"Weather is your mood, climate is your personality." (Marshall Shepherd)
We just learned that the year 2017 is the 3rd warmest year since modern recordkeeping of global temperatures. It is not a “winner” year, so not really considered newsworthy after 2016’s record breaking. However, 2017’s bronze medal finish masks the important observation that the four warmest years so far have all occurred in the decade that started in 2010 (see figure). The decade before, 2000-2009 is the current record holder, which will undoubtedly be eclipsed by 2010-2019. Such decadal trends are much better indicators of climate change than yearly or seasonal records and, especially, weather.
Annual temperature anomalies through 2017
relative to 20th Century temperatures.
Credit: NOAA, https://goo.gl/vfMe8o
Credit: NOAA, https://goo.gl/vfMe8o
Cataloguing 2017 as the 3rd warmest year for the US seems to contrast with personal weather experiences. Since December the US northeast has been battling bitter winter conditions, with very low temperatures and considerable snowfall. Where is the warming, as President Trump tweeted at the end of the year? Weather is the expression of short term, local condition of the atmosphere, or the “here-and-now”. While weather is ultimately linked to climate, it only does so over long time period, not the current conditions, or the “now”. Also, weather patterns are local, so one person’s cold snap experience is matched by another’s unusual heat, the “here” of weather.

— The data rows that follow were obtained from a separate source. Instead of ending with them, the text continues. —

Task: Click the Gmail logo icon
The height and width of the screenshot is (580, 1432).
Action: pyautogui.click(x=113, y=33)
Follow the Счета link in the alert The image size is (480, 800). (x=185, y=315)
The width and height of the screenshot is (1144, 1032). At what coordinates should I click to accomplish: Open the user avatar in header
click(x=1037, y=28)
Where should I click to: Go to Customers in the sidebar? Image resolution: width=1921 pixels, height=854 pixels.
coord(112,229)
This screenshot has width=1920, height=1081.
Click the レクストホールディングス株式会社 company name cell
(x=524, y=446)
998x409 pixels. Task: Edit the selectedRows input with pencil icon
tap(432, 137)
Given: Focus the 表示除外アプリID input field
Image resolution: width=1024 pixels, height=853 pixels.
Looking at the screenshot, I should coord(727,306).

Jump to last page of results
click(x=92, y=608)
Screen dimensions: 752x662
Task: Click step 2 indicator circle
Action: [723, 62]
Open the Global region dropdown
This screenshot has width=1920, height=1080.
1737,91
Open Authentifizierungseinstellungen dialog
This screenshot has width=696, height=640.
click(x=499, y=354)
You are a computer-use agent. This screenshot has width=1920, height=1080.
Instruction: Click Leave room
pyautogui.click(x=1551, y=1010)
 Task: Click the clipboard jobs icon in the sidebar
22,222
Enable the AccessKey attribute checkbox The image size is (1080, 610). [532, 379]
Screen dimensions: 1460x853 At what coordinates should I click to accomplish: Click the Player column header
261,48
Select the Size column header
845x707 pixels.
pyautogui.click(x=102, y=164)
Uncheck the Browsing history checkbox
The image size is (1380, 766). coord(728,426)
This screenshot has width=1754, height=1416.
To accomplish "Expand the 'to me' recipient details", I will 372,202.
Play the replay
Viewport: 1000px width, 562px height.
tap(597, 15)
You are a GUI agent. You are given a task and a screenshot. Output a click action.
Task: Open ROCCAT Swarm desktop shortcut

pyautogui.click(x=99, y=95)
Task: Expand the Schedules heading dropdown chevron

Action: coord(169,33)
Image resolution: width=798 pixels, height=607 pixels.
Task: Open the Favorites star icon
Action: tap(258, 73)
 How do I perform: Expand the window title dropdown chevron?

Confusing weather and climate also arose during 2017’s late
summer hurricanes that battered the southern US and the Caribbean (notably
Harvey, Irma and Maria). Researchers, media
and tastemakers alike were eager to blame global warming for the unusual and
costly occurrence of several major storms in 2017. But the evidence is again more complicated,
as we also have had low storm cycles in recent, otherwise warm years. Maybe next year we have another lull in storm
activity, which no more characterizes climate warming, as high storm activity
in 2017. We know that, as the atmosphere
and the ocean warm, more energy is available for the build-up of major storms. But warming is a gradual and slow process. Only as the 21st Century
progresses do we expect to see more and/or stronger storms, but sequential
years have little change on average. A
year without major storms, just like a cold period, is no more evidence for
climate stabilization or cooling, than a year with great storm activity is evidence
for climate warming. This eagerness to
conflate weather with climate in support of one’s favored argument feeds today’s
contentious discussion, while clouding the urgency to address the impacts of a changing
climate on regional and global scales.
Whether 2017 is a cooler year than 2016 and 2015, whether it
is characterized by a cold spell, or by major storm activity must not affect the
need to address the slow atmospheric, ocean and land warming that is taking
place around the world. The impacts of
warming will be significant, if not calamitous for the unprepared, especially
the less-developed equatorial nations and the poor of the world. Reductions in greenhouse gas (GHG) emissions,
as proposed by the 2016 Paris Accord, provide an admirable step in the right
direction, but is not enough to stop or even slow gradual warming. To achieve that, more aggressive emission
reductions are needed, as a recent UN report showed (the 2017 Emissions Gap
Report, https://goo.gl/JXHMv3), or through climate intervention. The latter, more ominously called geo-engineering,
aims to address the symptoms and roots of warming through solar radiation
management of GHG removal, respectively.
Given that human society has been engineering climate through GHG
addition since the mid-19th Century industrial revolution, perhaps climate
retro-engineering is a more appropriate descriptor. While weather is good watercooler conversation,
it is not a good proxy for the climate change debate. Whether or not the bronze medal for 2017 warming
will become a gold medal for 2018, warming is underway, and we should aggressively
deal with it, better sooner than later.